The Church abandons paper. Make way for the universal, connected and “tamper-proof” “celebret.” Bishops already have them. By the end of 2023, all French priests and deacons, “i.e. approximately between 17,000 and 18,000 ordained ministers” will have in their pocket a laminated identity document in a credit card-sized format.

As already provided for in canon law, the latter must identify themselves when they leave their diocese, in shrines, at the entrance to churches, or during major events such as World Youth Day (WYD).

The Celebret

Issued by a bishop or the superior of a religious community, this document attests to the ability “of a priest to celebrate the sacraments: Mass, baptism, confession, marriage, extreme unction, and to preach,” explains Msgr. Alexandre Joly, Bishop of Troyes and vice-president of the bishops’ conference of France (CEF). It specifies whether the priest can supervise groups of young people or be left alone with a minor even in visible space.

The celebret may be requested during a trip outside the diocese, in France or abroad, in shrines or parishes, or on major events such as World Youth Days (WYD), to provide proof that a priest is in good standing to give the sacraments, and is subject to no restriction impeding his sacramental faculties.

A Dematerialized Celebret

A decision made by the bishops gathered in a Plenary Assembly in November 2021, the creation of a national model contributes to the homogenization of the document between the dioceses and religious communities, as well as providing a means of updating authorizations and restrictions in real time. It aims at preventing impostors (false priests or deacons) from continuing to act to the detriment of the faithful and the sacraments, by creating false celebrets.

Concretely, it is a personal identification card, of a format identical to the new identity cards, which gives access to the celebret via a QR code snapped with a smartphone. This card has no validity limit, except in the event of a change of place of incardination. The following information appears on the card: a photo; incardination information; the priest’s first name, surname, date and place of birth; and information about his ordination.

It also includes a unique personal identifier (ID), and a QR code. From now on, people welcoming “priests, rectors or sacristans,” will be able to check the status of a priest by snapping the QR code printed on the document. This link goes to a “personnel” page listed in a national electronic directory.
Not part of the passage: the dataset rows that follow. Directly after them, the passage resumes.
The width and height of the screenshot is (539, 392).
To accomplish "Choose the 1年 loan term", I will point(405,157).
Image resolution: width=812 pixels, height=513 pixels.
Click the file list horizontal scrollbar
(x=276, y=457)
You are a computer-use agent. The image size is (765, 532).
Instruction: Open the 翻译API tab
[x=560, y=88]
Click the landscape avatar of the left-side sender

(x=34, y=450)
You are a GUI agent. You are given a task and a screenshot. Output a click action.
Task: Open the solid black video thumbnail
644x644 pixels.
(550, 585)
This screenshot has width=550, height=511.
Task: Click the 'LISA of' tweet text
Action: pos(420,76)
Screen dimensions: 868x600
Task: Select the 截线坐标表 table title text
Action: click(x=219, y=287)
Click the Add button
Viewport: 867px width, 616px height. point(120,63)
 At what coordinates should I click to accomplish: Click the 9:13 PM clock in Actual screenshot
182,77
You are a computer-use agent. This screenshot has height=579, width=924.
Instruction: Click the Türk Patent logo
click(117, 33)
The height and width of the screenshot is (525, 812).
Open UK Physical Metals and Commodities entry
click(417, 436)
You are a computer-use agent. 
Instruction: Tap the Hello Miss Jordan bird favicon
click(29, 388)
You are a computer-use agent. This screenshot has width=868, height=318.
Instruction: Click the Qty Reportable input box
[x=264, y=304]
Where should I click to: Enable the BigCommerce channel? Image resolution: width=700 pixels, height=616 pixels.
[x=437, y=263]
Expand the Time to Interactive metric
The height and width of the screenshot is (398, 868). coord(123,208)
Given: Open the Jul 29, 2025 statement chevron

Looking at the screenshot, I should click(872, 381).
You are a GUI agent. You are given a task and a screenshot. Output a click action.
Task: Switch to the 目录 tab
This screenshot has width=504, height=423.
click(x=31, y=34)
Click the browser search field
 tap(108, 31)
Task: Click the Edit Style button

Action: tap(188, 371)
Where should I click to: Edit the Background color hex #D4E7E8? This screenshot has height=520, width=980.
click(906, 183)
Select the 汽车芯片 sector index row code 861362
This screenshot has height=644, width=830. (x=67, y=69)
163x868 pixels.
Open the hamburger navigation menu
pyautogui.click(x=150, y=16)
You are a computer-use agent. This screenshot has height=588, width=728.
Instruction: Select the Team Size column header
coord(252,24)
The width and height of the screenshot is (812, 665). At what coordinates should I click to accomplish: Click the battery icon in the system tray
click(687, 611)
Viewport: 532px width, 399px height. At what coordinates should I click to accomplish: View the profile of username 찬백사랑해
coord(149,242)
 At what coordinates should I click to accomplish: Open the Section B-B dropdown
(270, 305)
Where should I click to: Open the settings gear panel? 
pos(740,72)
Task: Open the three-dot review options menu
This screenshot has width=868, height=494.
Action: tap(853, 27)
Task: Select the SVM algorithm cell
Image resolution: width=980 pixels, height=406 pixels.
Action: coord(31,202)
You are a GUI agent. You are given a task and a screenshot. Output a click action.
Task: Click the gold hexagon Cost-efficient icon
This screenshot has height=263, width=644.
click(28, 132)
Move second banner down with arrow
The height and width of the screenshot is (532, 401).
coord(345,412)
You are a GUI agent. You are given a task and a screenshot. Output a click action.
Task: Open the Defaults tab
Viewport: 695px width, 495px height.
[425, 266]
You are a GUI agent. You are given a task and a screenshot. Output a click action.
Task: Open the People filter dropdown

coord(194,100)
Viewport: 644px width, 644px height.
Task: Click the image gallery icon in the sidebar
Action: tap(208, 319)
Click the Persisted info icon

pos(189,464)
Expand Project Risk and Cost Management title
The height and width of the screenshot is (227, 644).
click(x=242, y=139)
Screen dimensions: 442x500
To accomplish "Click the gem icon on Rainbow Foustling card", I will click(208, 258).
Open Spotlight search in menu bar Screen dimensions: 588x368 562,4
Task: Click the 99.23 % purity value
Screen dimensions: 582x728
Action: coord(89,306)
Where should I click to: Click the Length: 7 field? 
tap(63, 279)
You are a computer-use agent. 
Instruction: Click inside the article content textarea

Bishops should ensure that the information is updated annually or “as soon as a sanction or limitation is pronounced.” The pages are displayed in three colors. Green (no limitations), orange (limitations), or red (no celebrating). If orange appears, the detail can be displayed, via a confidential code sent to the priest holding the card. If he refuses to open access to his space: “He will not be able to celebrate anything at all,” warns Msgr. Joly.

The Bishop of Troyes recognizes that it is a “change of culture in the Church” in terms of control. With the old fashioned paper celebrets is was possible to commit identity fraud and “negligence” –  “It did happen.” The new procedure “will take five seconds and it will become as natural as presenting your healthcare card,” underlines Ambroise Laurent, deputy secretary of the CEF.